Managing Electoral Competition
Perhaps most importantly, the government must prepare a credible electoral administration for 2027. Regulating armed political mobilization and guaranteeing impartial deployment of security forces during campaigns will determine whether elections unify or fracture the polity.
The Social Contract
Despite polarizing narratives abroad (such as “Christian genocide” framings in Western political discourse) Nigerians themselves consistently express pragmatic demands. The main needs are functional security forces, fair revenue sharing, infrastructure, education, and genuine anti-corruption measures, not the fake ones. I have heard this simple sentence many times in Nigeria: “What we want is that our own state finally starts working.”
Conclusion
Nigeria’s challenges are immense but not insurmountable. The state is not collapsing but it is rather fragmenting unevenly. The near future offers a narrow opportunity to reverse this trend before electoral mobilization transforms insecurity into existential political conflict.

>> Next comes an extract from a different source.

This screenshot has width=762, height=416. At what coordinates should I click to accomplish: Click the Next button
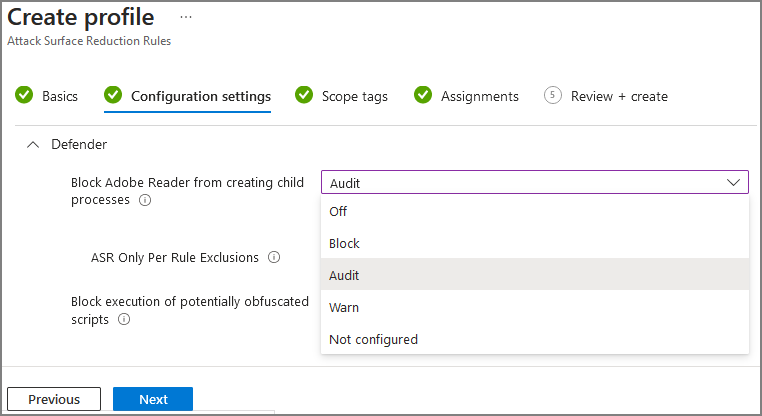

If reforms stall, the 2027 elections will unfold in a landscape of armed actors, polarized communities, and discredited institutions, a wonderful arena for further disintegration. If, however, Nigeria demonstrates even partial progress in security governance, transparency, and service restoration, it may yet prove that its long-delayed nation-building project remains viable. For external partners, the whole message is quite clear, supporting Nigerian-led institutional reform and regional security cooperation will yield far greater dividends than some ad hoc or episodic counterterrorism assistance or intervention. Nigeria does not need so much saving from outside but rather a state that finally works from within.